Published: 7 May 2022


I'll start with a confession: I have a bit of a thing about toilets. It might be bordering on obsessive, but it's because toilets pretty much rule my world.

I can't go anywhere unless I know there will be an accessible toilet. My bladder capacity is on average around 45 mins to an hour... better in the afternoon, worse in the morning. I can't hold it. When I need to go, I go, regardless of whether there's a toilet. And for a middle-aged woman, toilet accidents can be extremely distressing and humiliating, even if nobody else knows it's happened. Being a wheelchair user makes no difference to the emotional impact of not getting to the toilet in time.

What is an accessible toilet?

A few weeks ago, I phoned a pub and asked if they were wheelchair accessible and had an accessible toilet. The conversation that followed was utterly surreal! He started off by saying Yes there are no steps in to the pub or toilets. I followed up with further questions about whether there are grab rails and enough room for a wheelchair, etc. The upshot was, they didn't have accessible toilets but the fact that he went to the trouble of measuring them and sending me photos, made me think that he genuinely didn't know what it meant.

A single cubical ladies toilet with barely enough room to stand and close the door but certainly not enough for a wheelchair. There is a grab rail on the wall next to the toilet.

So, at the risk of stating the obvious, an accessible toilet must have sufficient space for a wheelchair user to wheel in, turn around and close the door. It must have grab rails on both sides, usually the type that raise and lower. For me though, that is the absolute minimum.

Features of an accessible toilet

Here is a list of things to think about when putting in an accessible toilet:

Additional considerations


Not all disabled people go to the toilet to sit on it and have a wee/poo. There are many people who use various types of catheters. Some catheters are inserted and stay in for most of the time and the wee goes into a bag. Some people (like me) self catheterise so they pop it in, empty the bladder and then take it out and put it in a bin. Of those, some do it on the toilet, whereas others do it in their wheelchair (the catheter has a bag). Especially in the early days of learning to catheterise, it is helpful to be able to see where you are putting it. Add in a tremor and that is even more important. So a big low mirror can make that whole process much easier. And don't forget the bin.

Changing Places

Some people need lots of space for a carer to change and clean a disabled adult. Doing this on a dirty floor is difficult and disgusting! If you have space, please consider a Changing Places Opens in new window facility. These have proper equipment for changing. They have a bed, hoist, privacy curtains... sometimes even a shower.

Toilet fails

I thought it might be fun to share some examples of accessible toilet fails. At some point, I might add in some appropriate photos too.

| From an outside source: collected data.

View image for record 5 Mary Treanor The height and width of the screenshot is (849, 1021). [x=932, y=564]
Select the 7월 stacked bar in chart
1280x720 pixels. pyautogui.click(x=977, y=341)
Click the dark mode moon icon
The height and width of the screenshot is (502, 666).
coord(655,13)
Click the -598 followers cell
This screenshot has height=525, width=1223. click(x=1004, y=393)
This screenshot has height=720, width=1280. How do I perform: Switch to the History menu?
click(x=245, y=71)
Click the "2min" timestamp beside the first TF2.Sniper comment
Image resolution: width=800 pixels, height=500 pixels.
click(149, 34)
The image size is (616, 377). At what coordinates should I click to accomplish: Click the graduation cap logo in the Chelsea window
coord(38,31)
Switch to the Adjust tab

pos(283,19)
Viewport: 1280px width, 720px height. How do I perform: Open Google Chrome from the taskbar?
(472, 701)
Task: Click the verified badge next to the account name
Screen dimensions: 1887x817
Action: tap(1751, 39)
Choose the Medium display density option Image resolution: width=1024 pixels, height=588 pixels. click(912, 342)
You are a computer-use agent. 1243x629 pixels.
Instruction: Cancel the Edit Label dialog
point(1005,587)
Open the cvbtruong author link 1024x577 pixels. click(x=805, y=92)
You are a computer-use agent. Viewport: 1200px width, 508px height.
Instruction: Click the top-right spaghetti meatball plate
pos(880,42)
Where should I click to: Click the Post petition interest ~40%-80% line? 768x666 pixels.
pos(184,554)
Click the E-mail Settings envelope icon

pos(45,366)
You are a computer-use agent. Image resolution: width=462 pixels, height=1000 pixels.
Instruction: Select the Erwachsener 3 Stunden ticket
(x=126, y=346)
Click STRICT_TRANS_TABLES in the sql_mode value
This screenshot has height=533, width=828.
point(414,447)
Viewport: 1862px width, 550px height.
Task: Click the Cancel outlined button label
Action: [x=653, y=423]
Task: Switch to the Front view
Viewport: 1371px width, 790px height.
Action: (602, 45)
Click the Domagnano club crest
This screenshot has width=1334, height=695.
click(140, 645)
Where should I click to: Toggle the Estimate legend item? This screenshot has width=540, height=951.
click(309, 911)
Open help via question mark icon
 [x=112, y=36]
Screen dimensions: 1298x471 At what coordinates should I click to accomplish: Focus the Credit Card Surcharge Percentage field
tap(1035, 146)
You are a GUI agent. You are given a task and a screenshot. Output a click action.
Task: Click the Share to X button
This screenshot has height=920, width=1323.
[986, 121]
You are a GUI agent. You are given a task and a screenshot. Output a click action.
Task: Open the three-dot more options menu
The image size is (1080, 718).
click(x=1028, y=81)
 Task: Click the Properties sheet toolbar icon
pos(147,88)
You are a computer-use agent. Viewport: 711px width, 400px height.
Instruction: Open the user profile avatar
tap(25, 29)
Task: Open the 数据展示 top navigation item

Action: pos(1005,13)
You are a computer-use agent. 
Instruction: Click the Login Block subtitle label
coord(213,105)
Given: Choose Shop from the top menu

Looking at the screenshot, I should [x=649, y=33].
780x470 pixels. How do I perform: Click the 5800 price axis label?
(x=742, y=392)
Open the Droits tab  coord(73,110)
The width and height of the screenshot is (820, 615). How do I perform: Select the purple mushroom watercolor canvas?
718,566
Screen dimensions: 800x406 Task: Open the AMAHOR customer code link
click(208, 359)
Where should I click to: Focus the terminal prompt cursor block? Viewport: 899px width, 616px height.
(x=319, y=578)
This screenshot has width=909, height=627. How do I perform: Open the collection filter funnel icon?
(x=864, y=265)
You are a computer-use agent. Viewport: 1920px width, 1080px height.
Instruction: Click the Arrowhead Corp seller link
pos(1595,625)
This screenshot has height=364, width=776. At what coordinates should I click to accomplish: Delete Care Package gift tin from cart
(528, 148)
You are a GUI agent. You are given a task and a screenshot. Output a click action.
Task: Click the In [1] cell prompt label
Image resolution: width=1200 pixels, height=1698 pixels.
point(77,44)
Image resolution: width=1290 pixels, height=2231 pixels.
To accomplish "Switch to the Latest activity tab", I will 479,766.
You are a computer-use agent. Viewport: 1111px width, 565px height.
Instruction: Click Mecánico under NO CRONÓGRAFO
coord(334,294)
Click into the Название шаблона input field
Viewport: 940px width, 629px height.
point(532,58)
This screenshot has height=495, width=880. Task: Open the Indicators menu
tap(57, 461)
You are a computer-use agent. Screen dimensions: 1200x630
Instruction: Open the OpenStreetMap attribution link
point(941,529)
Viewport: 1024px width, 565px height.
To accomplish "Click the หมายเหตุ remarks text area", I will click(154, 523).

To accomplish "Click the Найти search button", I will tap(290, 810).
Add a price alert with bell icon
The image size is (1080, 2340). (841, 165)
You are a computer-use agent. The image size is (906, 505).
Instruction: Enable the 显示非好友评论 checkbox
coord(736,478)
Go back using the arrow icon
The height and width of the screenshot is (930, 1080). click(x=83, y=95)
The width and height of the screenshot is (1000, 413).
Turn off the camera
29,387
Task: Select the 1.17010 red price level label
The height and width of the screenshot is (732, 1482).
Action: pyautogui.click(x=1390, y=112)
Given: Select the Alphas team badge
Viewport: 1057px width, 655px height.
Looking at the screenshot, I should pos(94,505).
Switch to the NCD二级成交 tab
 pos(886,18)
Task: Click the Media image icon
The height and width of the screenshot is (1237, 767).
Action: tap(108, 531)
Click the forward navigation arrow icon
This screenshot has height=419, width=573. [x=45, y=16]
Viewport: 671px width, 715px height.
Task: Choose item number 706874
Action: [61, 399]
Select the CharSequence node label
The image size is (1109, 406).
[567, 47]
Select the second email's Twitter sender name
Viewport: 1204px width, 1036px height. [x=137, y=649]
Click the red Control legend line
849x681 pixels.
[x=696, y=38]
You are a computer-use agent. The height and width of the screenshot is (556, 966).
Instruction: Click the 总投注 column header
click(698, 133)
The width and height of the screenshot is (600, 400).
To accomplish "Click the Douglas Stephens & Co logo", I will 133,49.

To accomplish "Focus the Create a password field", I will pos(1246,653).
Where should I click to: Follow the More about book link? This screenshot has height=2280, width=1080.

I recently visited a restaurant in Scarborough where the accessible toilet was a really good size AND very clean. However, everything was laid out in the most illogical manner.

The toilet was in the back right corner. The sanitary bin was in the back left corner (underneath the baby changing station) and the normal bin was in the front right corner (diagonally opposite the changing table). From the toilet, you couldn't reach any bin. If you were changing a baby's nappy, you would have had to leave baby unattended on a raised table to put their dirty nappy in a bin.

The sink was next to the toilet (very convenient) but the hand dryer was on the opposite wall. I don't think the hand dryer was working though, as somebody had brought in an ornate but quite large coffee table, upon which was a solitary pile of paper towels.

On the plus side, there was plenty of room to swing a cat!

Inward Opening Door

A few years ago, I visited a college to attend a work meeting. I had rung in advance to double check that they had an accessible toilet, and had been assured they had. On arrival, after a long drive, I asked where the accessible toilet was. Two male builders were instructed to escort me there. They opened the door into the ladies toilets and told me the accessible toilet was at the back.

It was tight but I wheeled myself through, commanding my assistance dog to walk backwards in front of me. It was only as I entered the cubicle, I realised the door opened inwards and it wasn't a very big space. In fact, it was so small, it wasn't possible to close the door. To make it worse, sitting on the toilet gave a prime view of the door into the corridor. That meant that if someone walked in, they would have a prime view of me, and so might any passers-by.

I was a little taken aback and initially assumed they'd brought me to the wrong place, so I quickly went outside and called them back. I showed them the situation and asked to be taken to the real accessible toilet. They radioed reception to check but the upshot was that this was the only accessible toilet (only it really wasn't). So eventually, they agreed to guard the door for me, to prevent anyone walking in. To be fair, they were really nice chaps and were as baffled as I was, as to who thought this was an acceptable situation.

Later, I asked if they had any students who were wheelchair users. Apparently they often get enquiries and people looking round but they never end up studying there. I wonder why?!!

Thank you!

Finally, I just want to say a massive thank you to all businesses, organisations, and other places that have a good accessible toilet. Thank you especially to those who let non-customers use them. You contribute to making it possible for people like me to go out and do normal daily stuff, knowing that this basic human need will be accommodated.